Mention the UK and the EU right now you’ll almost certainly hear about Brexit. Organisations pondering life outside of the EU may be forgiven for not being totally up to date with the details of the GDPR.
Take a journey back in time with me to 1963. Britain was trying to get into the six member club that was the EEC. General De Gaulle had just given his first ‘non’ because of a perceived lack of commitment to the principle of the community.
In the same year Richard Mayne the personal assistant to the first President of the EEC said
“On the principle that ‘the devil is in the details’, what should have been a merely formal occasion developed into a debate about the Community’s official languages and the site of its headquarters”

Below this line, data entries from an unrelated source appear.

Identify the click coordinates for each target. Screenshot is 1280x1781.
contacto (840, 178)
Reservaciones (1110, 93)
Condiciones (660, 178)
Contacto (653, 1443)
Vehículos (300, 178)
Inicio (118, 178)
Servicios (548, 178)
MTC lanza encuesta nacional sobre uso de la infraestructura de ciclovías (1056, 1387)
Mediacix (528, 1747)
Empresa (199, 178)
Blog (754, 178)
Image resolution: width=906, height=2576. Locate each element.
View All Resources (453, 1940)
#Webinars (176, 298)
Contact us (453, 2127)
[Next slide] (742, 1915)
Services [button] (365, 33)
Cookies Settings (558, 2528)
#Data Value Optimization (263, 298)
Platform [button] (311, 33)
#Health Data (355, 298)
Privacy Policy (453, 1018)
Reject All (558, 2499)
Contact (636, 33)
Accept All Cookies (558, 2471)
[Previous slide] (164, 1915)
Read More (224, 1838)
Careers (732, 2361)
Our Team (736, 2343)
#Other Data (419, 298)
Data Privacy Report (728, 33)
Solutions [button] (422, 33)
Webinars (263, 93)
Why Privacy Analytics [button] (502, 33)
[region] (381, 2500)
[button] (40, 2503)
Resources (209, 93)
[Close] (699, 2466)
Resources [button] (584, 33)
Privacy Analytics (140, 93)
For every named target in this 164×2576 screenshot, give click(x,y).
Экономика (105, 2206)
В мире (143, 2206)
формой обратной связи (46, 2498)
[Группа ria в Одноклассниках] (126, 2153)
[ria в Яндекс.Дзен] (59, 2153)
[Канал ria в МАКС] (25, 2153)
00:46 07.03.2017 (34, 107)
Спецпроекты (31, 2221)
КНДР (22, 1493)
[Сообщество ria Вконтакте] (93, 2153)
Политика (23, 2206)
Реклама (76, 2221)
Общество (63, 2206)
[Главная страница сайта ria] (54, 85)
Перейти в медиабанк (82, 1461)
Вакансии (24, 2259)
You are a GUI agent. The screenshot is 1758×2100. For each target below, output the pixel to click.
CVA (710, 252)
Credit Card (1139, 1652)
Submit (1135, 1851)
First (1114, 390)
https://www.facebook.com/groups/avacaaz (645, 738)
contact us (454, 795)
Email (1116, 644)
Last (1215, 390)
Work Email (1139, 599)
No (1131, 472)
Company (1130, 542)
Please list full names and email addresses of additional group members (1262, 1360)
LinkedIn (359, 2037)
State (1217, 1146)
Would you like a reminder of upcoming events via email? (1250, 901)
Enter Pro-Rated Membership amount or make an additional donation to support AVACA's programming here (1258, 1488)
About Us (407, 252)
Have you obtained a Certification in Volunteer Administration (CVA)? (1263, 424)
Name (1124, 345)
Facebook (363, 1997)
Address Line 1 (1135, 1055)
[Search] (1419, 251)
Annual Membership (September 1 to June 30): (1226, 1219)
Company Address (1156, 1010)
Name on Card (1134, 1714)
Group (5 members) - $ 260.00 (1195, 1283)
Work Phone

It’s arguable whether De Gaulle was proven right in the end, but if the GDPR is anything to go by Mayne was spot on.
The problem is that despite the 99 Articles, the 173 recitals and the hundreds of pages of guidance there are still plenty of places where the regulations must be interpreted. There is discussion about how case law will develop around these blank spaces but who wants the be the name on the court case?
For organisations who are moving towards compliance a judgement must be taken on how to proceed in the world away from the ‘Eurocrats’ (reputedly another Mayne invention). There is a balance between being able to deliver service to customers, keep their information secure and avoiding enforcement action.
The 25th May is not going to be the end of the process by any means. We’ll all be adjusting our view of what the regulations really require for some time to come.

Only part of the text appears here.